Some big news… we hit the 19,000 reader mark. At the beginning of this year, I set a tentative goal of reaching 20,000 readers by year-end. I think I sandbagged that one; I would make a great CFO. I shared a quick update last week about some tweaks to the format of Investment Talk going forward. I won’t repeat myself here, but the response has been very warm, so thanks to everyone who reached out and offered their two cents and other words of encouragement. When I stopped paid subscriptions at the end of 2021 (can you see it on the chart?), I did so to relieve pressure and focus on quality & growth. I think I achieved some nice growth, and I’d like to think the quality of the newsletter has improved.

It was the right decision for that moment in time. Now I find myself back at ground zero, attempting to build it all back up again. Because the content matter and the way I structure the newsletter has changed in the last few years, it no longer feels like I am running a “service”, so the pressures which plagued me in the past, are no longer present. This is important when it comes to writing and creating an environment conducive to creative thought. You can’t force inspiration. You can only invite it.

If 2022 was a year focused on growing the newsletter, 2023 will be a year focused on refining it; improving its quality. To commemorate this, I finally decided to write an about page for the newsletter. In other news, later this month I will be returning to India. This time for ~2 months. Nothing will change on the cadence front, I’ll be working mostly, but will try to do a better job of documenting some of it this time around!


Recent Publications: Memos I have shared since the last Market Talk.

The (p) indicates a partially or fully paywalled post.
  • Mr Buffett on the Stock Market, 1999 (p)

  • Quick Update

  • This Year’s Buffettisms

  • All Quiet on the Eastern Front (p)

5x Must Reads

Here are 5 that I found particularly enjoyable or insightful. Note, that these articles are not listed in order of perceived value.

To access the suggested article, click the purple link after the source subheading.

1) Seven Thoughts On Running Big Money For the Long Term (2009)

Length: Moderate

Source: (AQR Capital Management)

A revised edition of AQR’s original (2007) memo on advice for running money for the long term. While the authors write with institutional money managers in mind, there are plenty of learnings that translate to that of the retail investor.

The memo is not overly verbose, but it does cover quite a lot of ground. So instead of commenting on each thought, I have provided a synopsis of each segment.

1. Embrace Risk: Being truly long-term is one potential advantage for investors because it allows them to bear more near-term risk than those with shorter horizons. Setting up your portfolio to take and withstand substantial volatility without changing course is likely the leading determinant of long-term success in investing.

2. To Survive LT, Brace for the ST: In general, you have to protect yourself from disaster. The way to do this is not by buying insurance, as that is almost always a sucker’s game long-term. Instead, stress-test your portfolio in advance. Statistically shocking events (“Black Swans” if you will) definitely occur. At the beta level, we all have to collectively bear them but what you can make sure of is that if it happens somewhere it does not kill you.

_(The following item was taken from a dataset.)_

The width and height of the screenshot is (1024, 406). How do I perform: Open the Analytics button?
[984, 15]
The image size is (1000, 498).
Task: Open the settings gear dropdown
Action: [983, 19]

3. Diversify Market Risk: Market risk (beta) will drive the lion’s share of long-term returns. Unfortunately, many investors under-diversify as they focus on capital allocations rather than risk allocation. Shifting to a risk budgeting framework can improve results by more clearly highlighting the true degree of concentration in certain types of risk.

4. Seek Alpha in Beta: Alpha is incredibly powerful. It's also widely misunderstood. We think of alpha as source of long-term positive return with a low correlation to other available returns. We think all investors should look at the risk exposures in their portfolio and see where they can add new sources of risk for which they will be compensated. Even if these are a kind of "beta," in a portfolio context they look like (and behave like) alpha.

5. Manager Alpha: Not all that relevant to retail, but the idea is to stay flexible. I liked this though: "Basically, take alpha wherever you find it rather than targeting a certain amount".

6. Don’t Fear Contrarianism: Along with being contrarian, long-term investors should be able to earn a risk premium by providing liquidity when short-term opportunities present themselves. Remember that being a contrarian isn't easy. By definition, you will be going against conventional wisdom – and conventional wisdom is often based on logical judgments and real-world observations.

7. Be Innovative: We can basically just re-use the "take alpha wherever you find it rather than targeting a certain amount" quote here.

“Being truly long-term is one potential advantage for longlived institutions versus other investors, because it allows them to bear more near-term risk than those with shorter horizons. In fact, it’s probably the largest advantage for big institutional investors. Setting up your portfolio to take and withstand substantial volatility without changing course is likely the leading determinant of long-term success in investing. For example, Warren Buffett’s track record is more about having a decent Sharpe ratio and sticking with a high volatility process for the long-term, than it is about having a very high Sharpe ratio (he has had some harrowing streaks of disastrous years)”.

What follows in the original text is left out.